● Parts of the exercise
**A.** From the passage on marijuana as a gateway drug, list every substance the researchers found to be connected in their study. Ignore the records.
**B.** Resume the passage on marijuana as a gateway drug after its last sentence, leaving the records aside.

● Given text
A popular debate surrounding marijuana has been whether or not it is a “gateway” drug. A “gateway” drug is a substance can make it more likely that a person will use more drugs afterward, especially those considered to be heavier drugs. Many people have argued that marijuana is one of these gateway drugs and therefore should not become legal in the United States, while proponents of the drug say that such a claim is not true.
Now there is additional information that has been made available indicating that marijuana use does indeed increase the chances for people to wind up using other drugs as well. Researchers at Columbia University Medical Center and the New York State Psychiatric Institute decided to look into this debate to determine if there is any validity to the claims that marijuana is a gateway drug, and their results were published in JAMA Psychiatry.
After studying information gathered from approximately 34,000 adults of a prior survey, they were able to conclude that there appears to be a connection between marijuana use, tobacco, alcohol and other illicit drugs. The study included people from many different age ranges and backgrounds, so it wasn’t just confined to a particular set of people, such as college students, though the effect it has on that population was of interest to some.

● Entries shown
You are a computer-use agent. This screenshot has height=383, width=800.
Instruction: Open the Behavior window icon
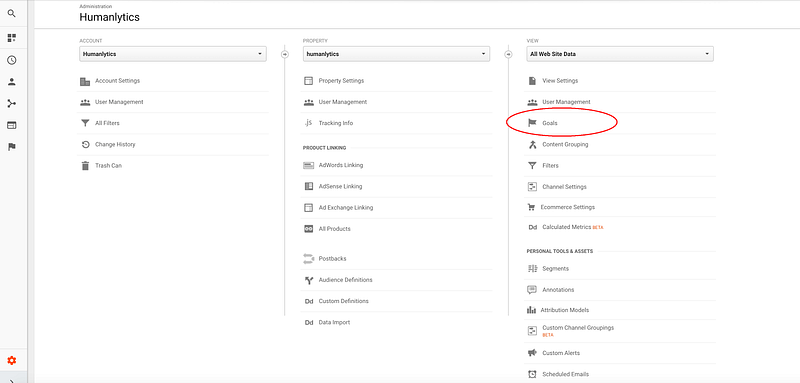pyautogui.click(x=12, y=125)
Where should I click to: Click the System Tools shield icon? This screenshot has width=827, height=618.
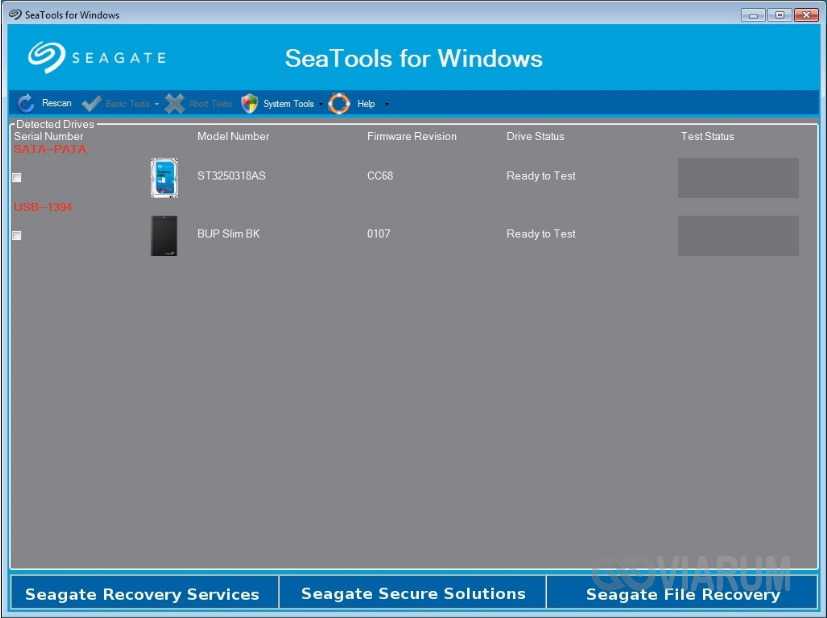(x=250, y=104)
...
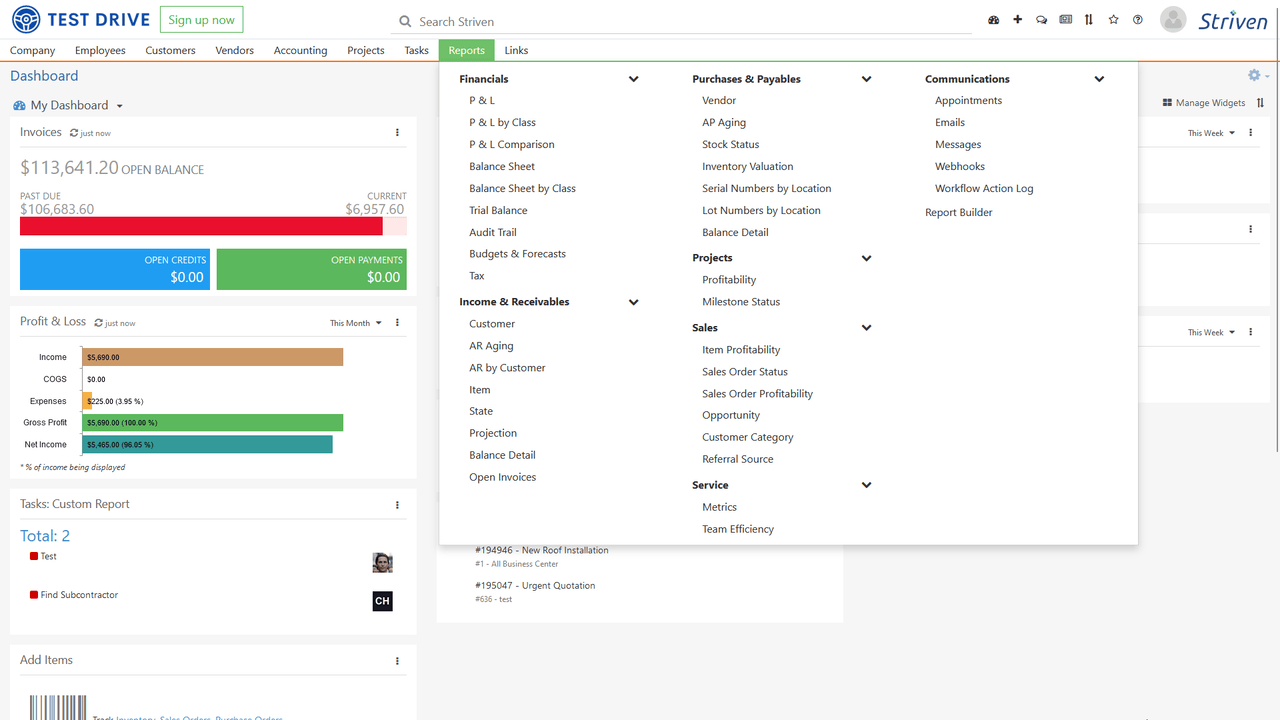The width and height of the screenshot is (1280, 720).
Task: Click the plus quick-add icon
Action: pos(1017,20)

● Exercise answers
**A.**
- Marijuana
- Tobacco
- Alcohol
- Other illicit drugs

**B.**
“The sample of this study is adults age 18 or above and not necessarily all college students. However, because college students are in an important developmental stage in terms of both physical and intellectual growth, risky use of marijuana and its potential consequence of drug use disorders can have particularly adverse effect on college students,” explained Ziming Xuan, a professor at Boston University’s School of Public Health.
In addition to this information, the study also pointed out that the use of the drug can result in heavier abuse and dependency. Although this fact has been debated, there definitely are people who become addicted to marijuana and need treatment in order to regain control over their lives.